__Set exercise__. Reproduce every line of the listing below, keeping each character unchanged.

(Source listing)
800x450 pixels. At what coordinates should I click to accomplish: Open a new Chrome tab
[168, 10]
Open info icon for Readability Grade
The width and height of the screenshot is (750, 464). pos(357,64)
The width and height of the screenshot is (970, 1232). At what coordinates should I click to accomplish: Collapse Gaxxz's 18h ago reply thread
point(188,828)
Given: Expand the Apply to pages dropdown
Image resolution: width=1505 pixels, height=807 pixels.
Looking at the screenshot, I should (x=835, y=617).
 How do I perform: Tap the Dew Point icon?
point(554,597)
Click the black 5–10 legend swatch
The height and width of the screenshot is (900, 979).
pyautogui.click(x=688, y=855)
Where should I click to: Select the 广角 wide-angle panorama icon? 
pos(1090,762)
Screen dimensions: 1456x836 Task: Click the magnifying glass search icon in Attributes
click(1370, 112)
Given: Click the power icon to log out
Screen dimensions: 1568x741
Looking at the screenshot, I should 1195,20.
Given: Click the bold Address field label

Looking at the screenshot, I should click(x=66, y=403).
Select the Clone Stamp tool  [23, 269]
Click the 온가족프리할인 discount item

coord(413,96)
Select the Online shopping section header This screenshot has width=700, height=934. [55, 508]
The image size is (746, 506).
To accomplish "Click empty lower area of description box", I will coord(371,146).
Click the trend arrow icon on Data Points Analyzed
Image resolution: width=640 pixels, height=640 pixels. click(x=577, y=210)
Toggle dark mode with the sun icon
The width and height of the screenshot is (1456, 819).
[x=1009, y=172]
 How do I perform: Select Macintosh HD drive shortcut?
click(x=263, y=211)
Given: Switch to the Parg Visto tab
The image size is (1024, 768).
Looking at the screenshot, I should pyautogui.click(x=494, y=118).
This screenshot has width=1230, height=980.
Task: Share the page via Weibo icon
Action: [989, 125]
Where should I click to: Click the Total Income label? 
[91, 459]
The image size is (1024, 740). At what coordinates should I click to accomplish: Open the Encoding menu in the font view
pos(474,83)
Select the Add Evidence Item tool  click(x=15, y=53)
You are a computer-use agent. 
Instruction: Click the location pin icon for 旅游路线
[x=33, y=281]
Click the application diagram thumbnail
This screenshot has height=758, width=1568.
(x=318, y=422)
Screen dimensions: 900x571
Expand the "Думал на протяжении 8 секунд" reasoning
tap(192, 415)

__Finished exercise__.
800x450 pixels. At what coordinates should I click to accomplish: Open a new Chrome tab
[168, 10]
Open info icon for Readability Grade
The width and height of the screenshot is (750, 464). pos(357,64)
The width and height of the screenshot is (970, 1232). At what coordinates should I click to accomplish: Collapse Gaxxz's 18h ago reply thread
point(188,828)
Given: Expand the Apply to pages dropdown
Image resolution: width=1505 pixels, height=807 pixels.
Looking at the screenshot, I should (x=835, y=617).
 How do I perform: Tap the Dew Point icon?
point(554,597)
Click the black 5–10 legend swatch
The height and width of the screenshot is (900, 979).
pyautogui.click(x=688, y=855)
Where should I click to: Select the 广角 wide-angle panorama icon? 
pos(1090,762)
Screen dimensions: 1456x836 Task: Click the magnifying glass search icon in Attributes
click(1370, 112)
Given: Click the power icon to log out
Screen dimensions: 1568x741
Looking at the screenshot, I should 1195,20.
Given: Click the bold Address field label

Looking at the screenshot, I should click(x=66, y=403).
Select the Clone Stamp tool  [23, 269]
Click the 온가족프리할인 discount item

coord(413,96)
Select the Online shopping section header This screenshot has width=700, height=934. [55, 508]
The image size is (746, 506).
To accomplish "Click empty lower area of description box", I will coord(371,146).
Click the trend arrow icon on Data Points Analyzed
Image resolution: width=640 pixels, height=640 pixels. click(x=577, y=210)
Toggle dark mode with the sun icon
The width and height of the screenshot is (1456, 819).
[x=1009, y=172]
 How do I perform: Select Macintosh HD drive shortcut?
click(x=263, y=211)
Given: Switch to the Parg Visto tab
The image size is (1024, 768).
Looking at the screenshot, I should pyautogui.click(x=494, y=118).
This screenshot has width=1230, height=980.
Task: Share the page via Weibo icon
Action: [989, 125]
Where should I click to: Click the Total Income label? 
[91, 459]
The image size is (1024, 740). At what coordinates should I click to accomplish: Open the Encoding menu in the font view
pos(474,83)
Select the Add Evidence Item tool  click(x=15, y=53)
You are a computer-use agent. 
Instruction: Click the location pin icon for 旅游路线
[x=33, y=281]
Click the application diagram thumbnail
This screenshot has height=758, width=1568.
(x=318, y=422)
Screen dimensions: 900x571
Expand the "Думал на протяжении 8 секунд" reasoning
tap(192, 415)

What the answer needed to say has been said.